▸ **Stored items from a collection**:
* begin *

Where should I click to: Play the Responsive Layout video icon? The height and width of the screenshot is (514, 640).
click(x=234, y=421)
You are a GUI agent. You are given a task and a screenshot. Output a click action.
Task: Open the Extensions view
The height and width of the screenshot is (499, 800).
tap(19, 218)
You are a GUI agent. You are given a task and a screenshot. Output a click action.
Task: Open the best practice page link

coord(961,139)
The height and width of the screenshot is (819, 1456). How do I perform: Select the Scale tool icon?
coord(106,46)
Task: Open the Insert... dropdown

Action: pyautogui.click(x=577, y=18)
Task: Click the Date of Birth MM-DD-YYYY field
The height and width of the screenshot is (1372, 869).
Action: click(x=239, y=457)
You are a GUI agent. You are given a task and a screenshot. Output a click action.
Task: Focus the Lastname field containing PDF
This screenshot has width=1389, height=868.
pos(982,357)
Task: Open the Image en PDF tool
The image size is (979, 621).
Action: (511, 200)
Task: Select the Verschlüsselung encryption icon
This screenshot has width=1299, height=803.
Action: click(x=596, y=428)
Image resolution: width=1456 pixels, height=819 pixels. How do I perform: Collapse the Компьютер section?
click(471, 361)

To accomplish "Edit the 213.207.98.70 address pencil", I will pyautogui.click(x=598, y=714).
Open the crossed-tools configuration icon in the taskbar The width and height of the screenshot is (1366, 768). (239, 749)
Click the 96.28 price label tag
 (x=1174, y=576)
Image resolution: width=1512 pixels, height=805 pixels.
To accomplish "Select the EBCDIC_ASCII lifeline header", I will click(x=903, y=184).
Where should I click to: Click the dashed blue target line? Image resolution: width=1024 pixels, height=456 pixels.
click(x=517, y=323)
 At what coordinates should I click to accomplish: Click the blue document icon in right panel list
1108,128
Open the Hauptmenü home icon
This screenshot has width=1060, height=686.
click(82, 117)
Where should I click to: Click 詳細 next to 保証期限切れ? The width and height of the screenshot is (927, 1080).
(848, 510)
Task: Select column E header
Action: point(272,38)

* end *

Swap "GUI agent" for "interface agent" wherever it appears in the items above, and reproduce every item otherwise unchanged.

▸ **RESULT OF THIS TASK**:
Where should I click to: Play the Responsive Layout video icon? The height and width of the screenshot is (514, 640).
click(x=234, y=421)
You are a interface agent. You are given a task and a screenshot. Output a click action.
Task: Open the Extensions view
The height and width of the screenshot is (499, 800).
tap(19, 218)
You are a interface agent. You are given a task and a screenshot. Output a click action.
Task: Open the best practice page link

coord(961,139)
The height and width of the screenshot is (819, 1456). How do I perform: Select the Scale tool icon?
coord(106,46)
Task: Open the Insert... dropdown

Action: pyautogui.click(x=577, y=18)
Task: Click the Date of Birth MM-DD-YYYY field
The height and width of the screenshot is (1372, 869).
Action: click(x=239, y=457)
You are a interface agent. You are given a task and a screenshot. Output a click action.
Task: Focus the Lastname field containing PDF
This screenshot has width=1389, height=868.
pos(982,357)
Task: Open the Image en PDF tool
The image size is (979, 621).
Action: (511, 200)
Task: Select the Verschlüsselung encryption icon
This screenshot has width=1299, height=803.
Action: click(x=596, y=428)
Image resolution: width=1456 pixels, height=819 pixels. How do I perform: Collapse the Компьютер section?
click(471, 361)

To accomplish "Edit the 213.207.98.70 address pencil", I will pyautogui.click(x=598, y=714).
Open the crossed-tools configuration icon in the taskbar The width and height of the screenshot is (1366, 768). (239, 749)
Click the 96.28 price label tag
 (x=1174, y=576)
Image resolution: width=1512 pixels, height=805 pixels.
To accomplish "Select the EBCDIC_ASCII lifeline header", I will click(x=903, y=184).
Where should I click to: Click the dashed blue target line? Image resolution: width=1024 pixels, height=456 pixels.
click(x=517, y=323)
 At what coordinates should I click to accomplish: Click the blue document icon in right panel list
1108,128
Open the Hauptmenü home icon
This screenshot has width=1060, height=686.
click(82, 117)
Where should I click to: Click 詳細 next to 保証期限切れ? The width and height of the screenshot is (927, 1080).
(848, 510)
Task: Select column E header
Action: point(272,38)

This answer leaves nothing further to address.